Bacteria Found in Mouth May Commonly Degrade Fruit Nutrients

New research shows that the nutrition in berries may be lost in part due to the way our body breaks down these complex compounds in the mouth. Some pigments in human saliva make the nutritional elements in berries more difficult to survive and become absorbed in the body.

Those conducting the study found that two pigments, the same pigments that provide berries with their distinct coloring, are prone to more significant degradation within the human mouth. This is decidedly different from another four separate pigments contained within the fruit.

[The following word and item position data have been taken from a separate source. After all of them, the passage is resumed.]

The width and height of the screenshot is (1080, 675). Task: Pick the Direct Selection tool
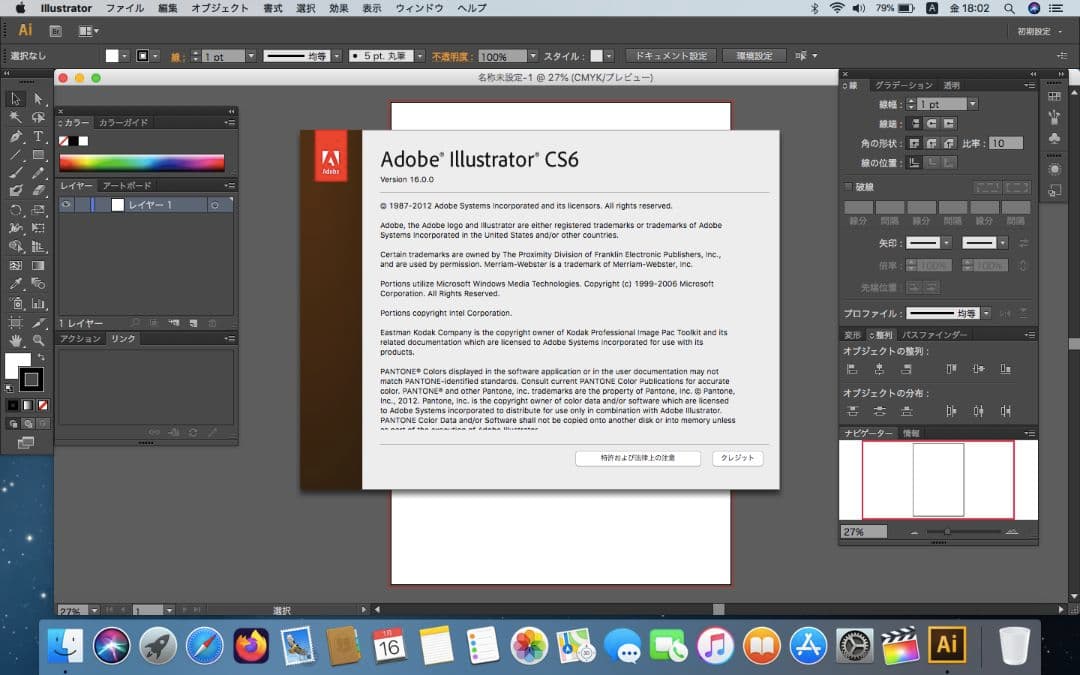point(38,99)
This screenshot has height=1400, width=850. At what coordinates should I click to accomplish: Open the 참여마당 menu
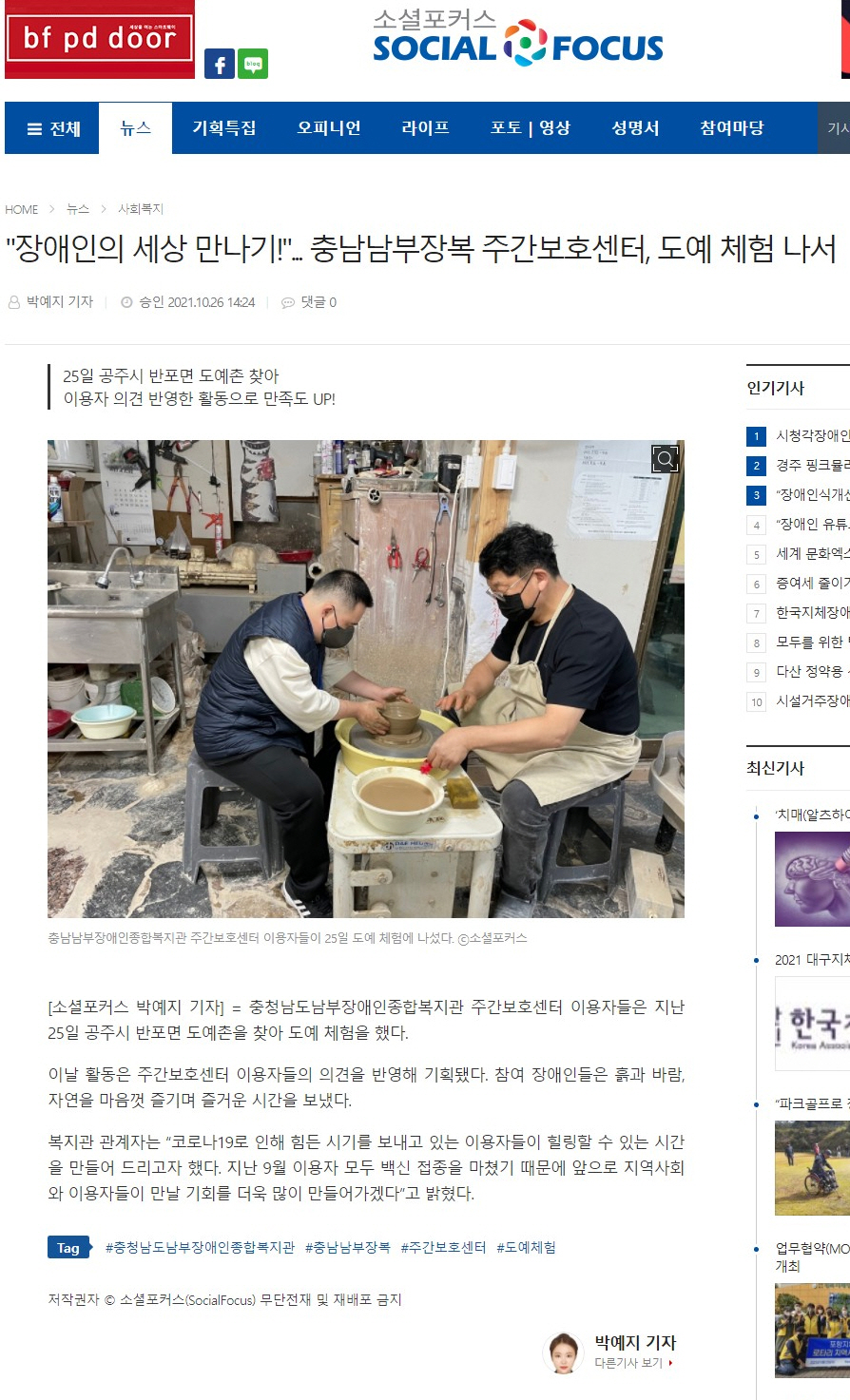click(732, 128)
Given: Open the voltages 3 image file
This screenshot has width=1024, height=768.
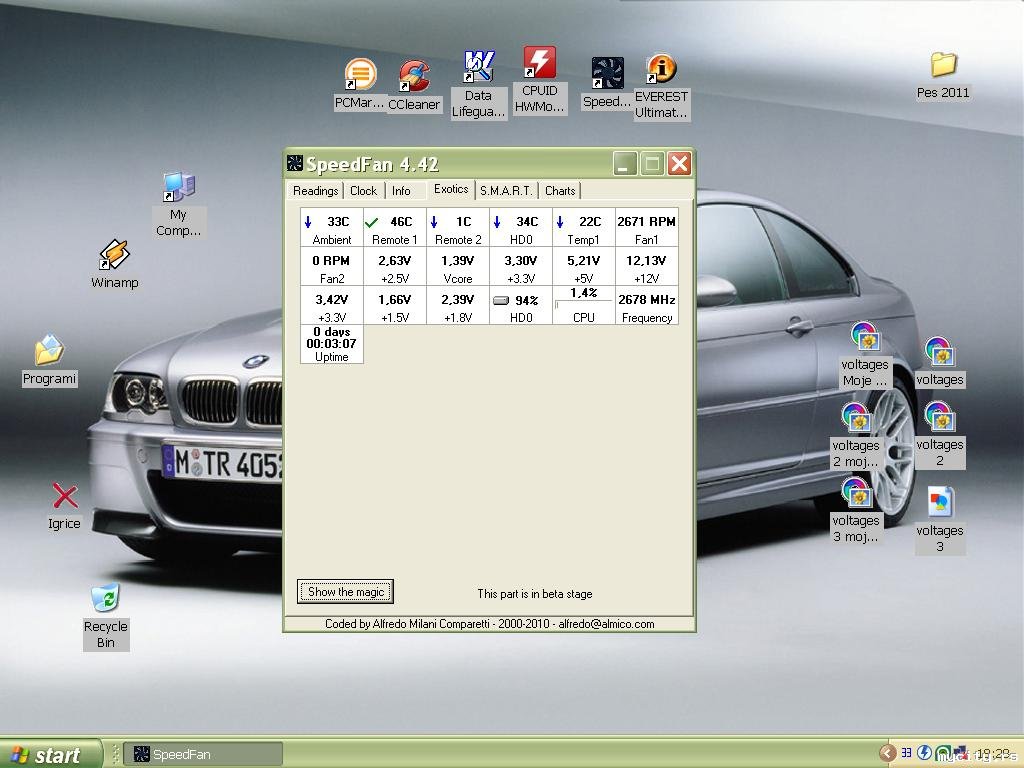Looking at the screenshot, I should (x=940, y=504).
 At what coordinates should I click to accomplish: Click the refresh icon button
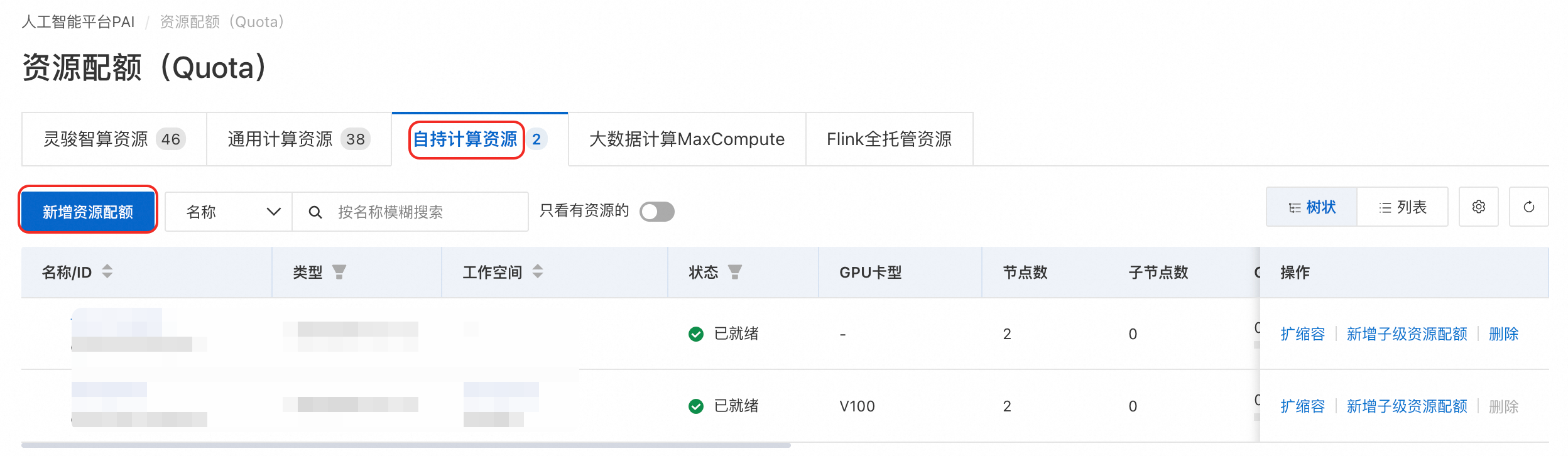1528,207
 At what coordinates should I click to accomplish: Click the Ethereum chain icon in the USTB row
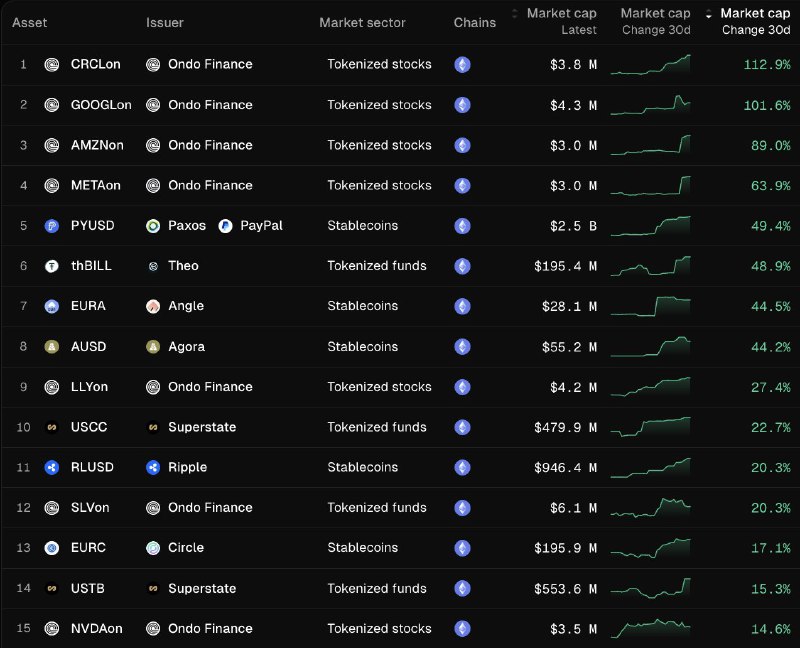(x=462, y=588)
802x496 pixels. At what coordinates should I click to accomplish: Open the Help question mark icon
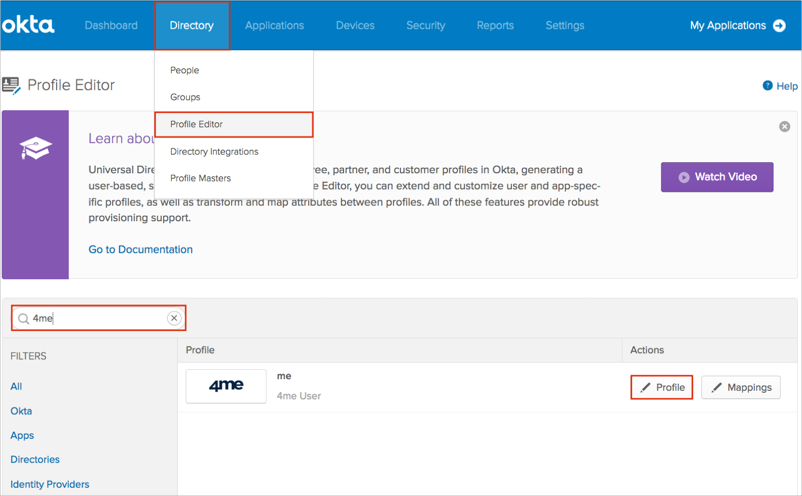click(767, 86)
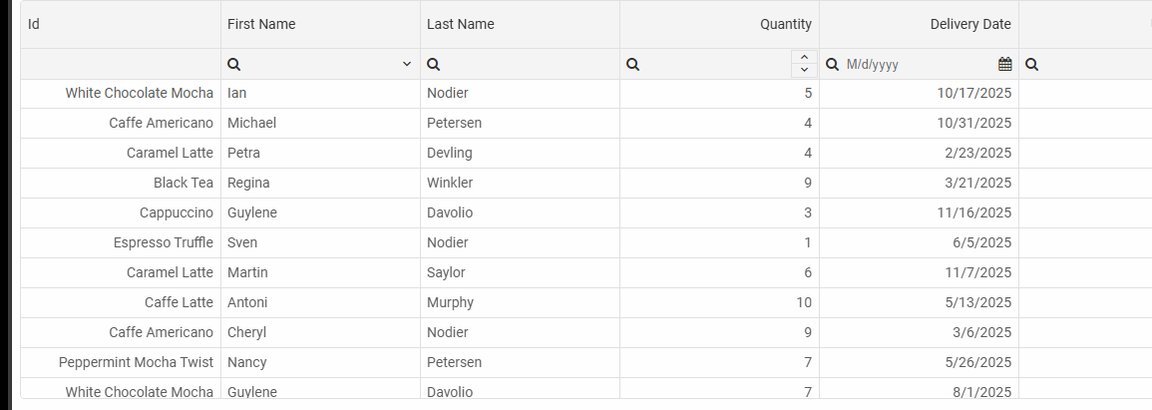Sort by the Delivery Date column header

(x=919, y=24)
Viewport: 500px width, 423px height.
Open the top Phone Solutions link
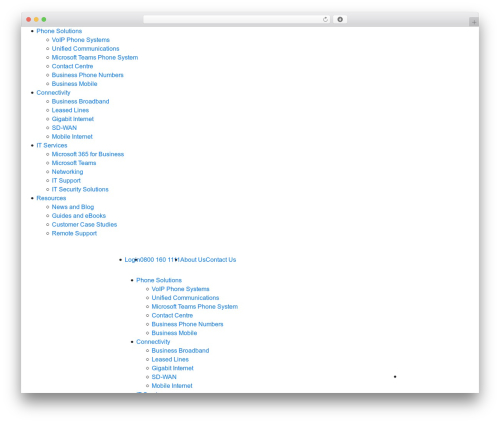point(59,31)
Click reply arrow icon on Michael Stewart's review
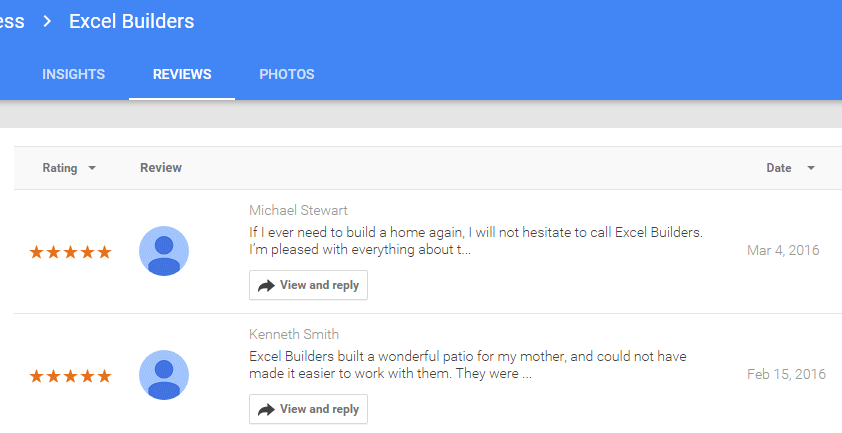 266,286
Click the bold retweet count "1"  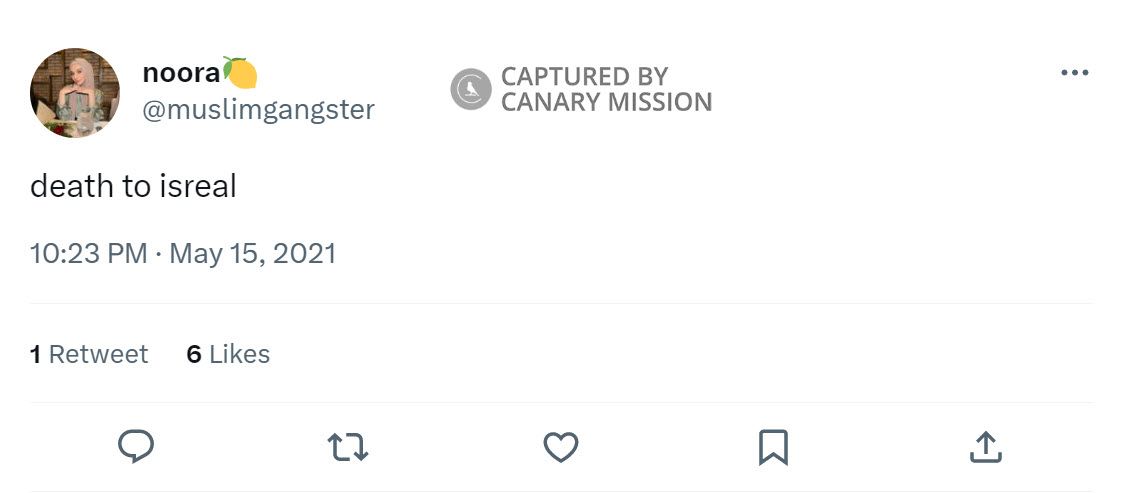(x=35, y=354)
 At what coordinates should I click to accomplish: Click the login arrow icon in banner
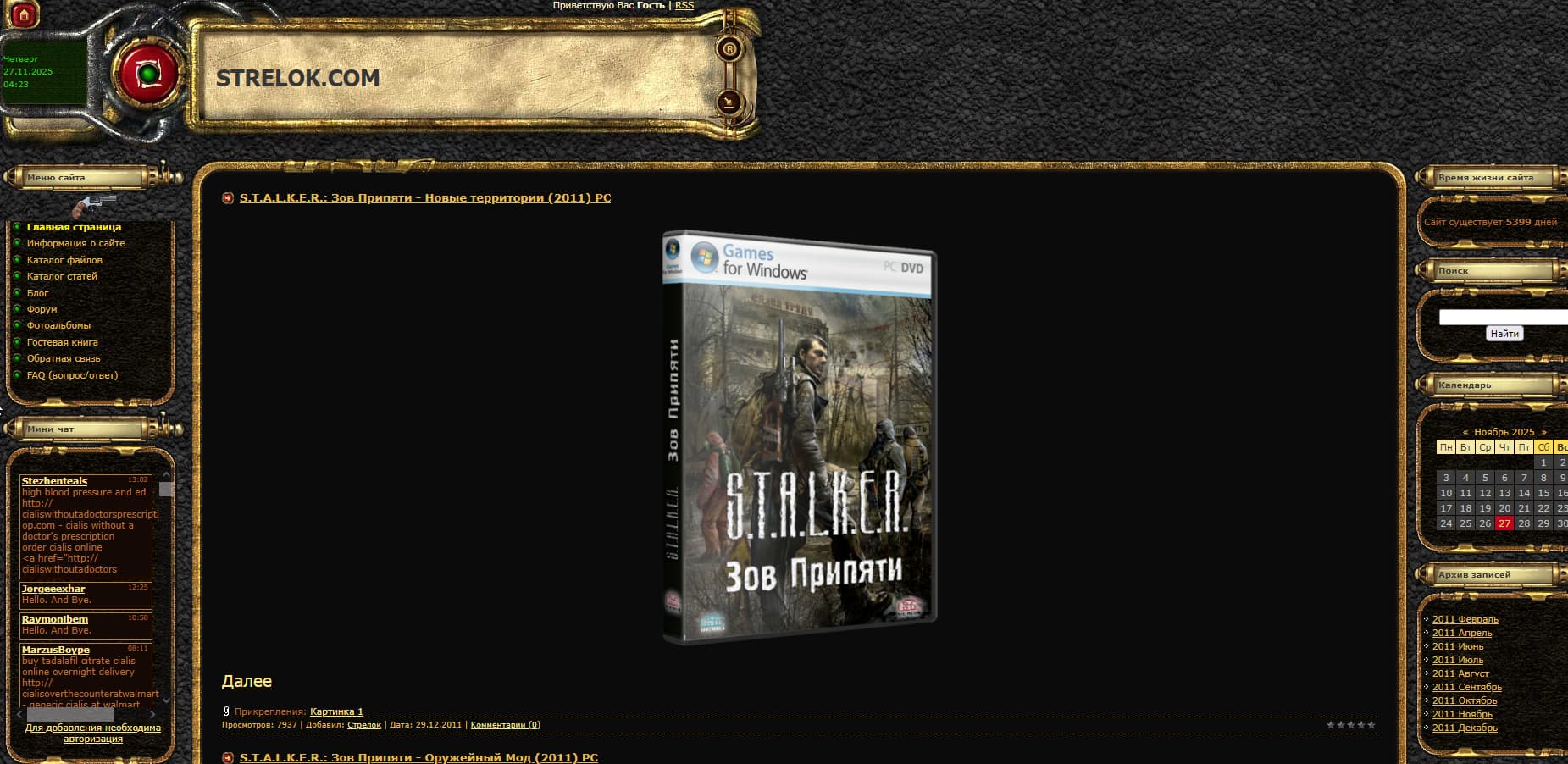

The study, conducted by Ohio State University, is not conclusive. Researchers close to the study were unable to discern if the pigments themselves naturally degrade or external components of the mouth trigger this effect. The nutritional benefits to berries, some of which are linked to cancer prevention, might not be able to filter into the body due to bacteria living in the mouth. The human mouth has long been realized as a veritable breeding ground for bacteria. The question remains, ‘How much of this bacteria is responsible for diminished nutrient intake?’.

Researchers conducted the study by exposing an extract of anthocyanin pigments from various berries to various samples of saliva. Their findings suggest that a high dosage of fruits may only be necessary due to the exhibited degradation. Some nutritionists actually advise larger portions of fruits due to the high amounts of sugar they generally contain.

Despite these findings, it’s clear some of the nutritional aspects associated with berries are still able to benefit many individuals. If anything, the discovery of degradation only makes the situation at hand slightly more mystifying. Additional studies will need to be conducted to explore the link further. In the meantime, the typically recommended portions for both fruits and vegetables applies.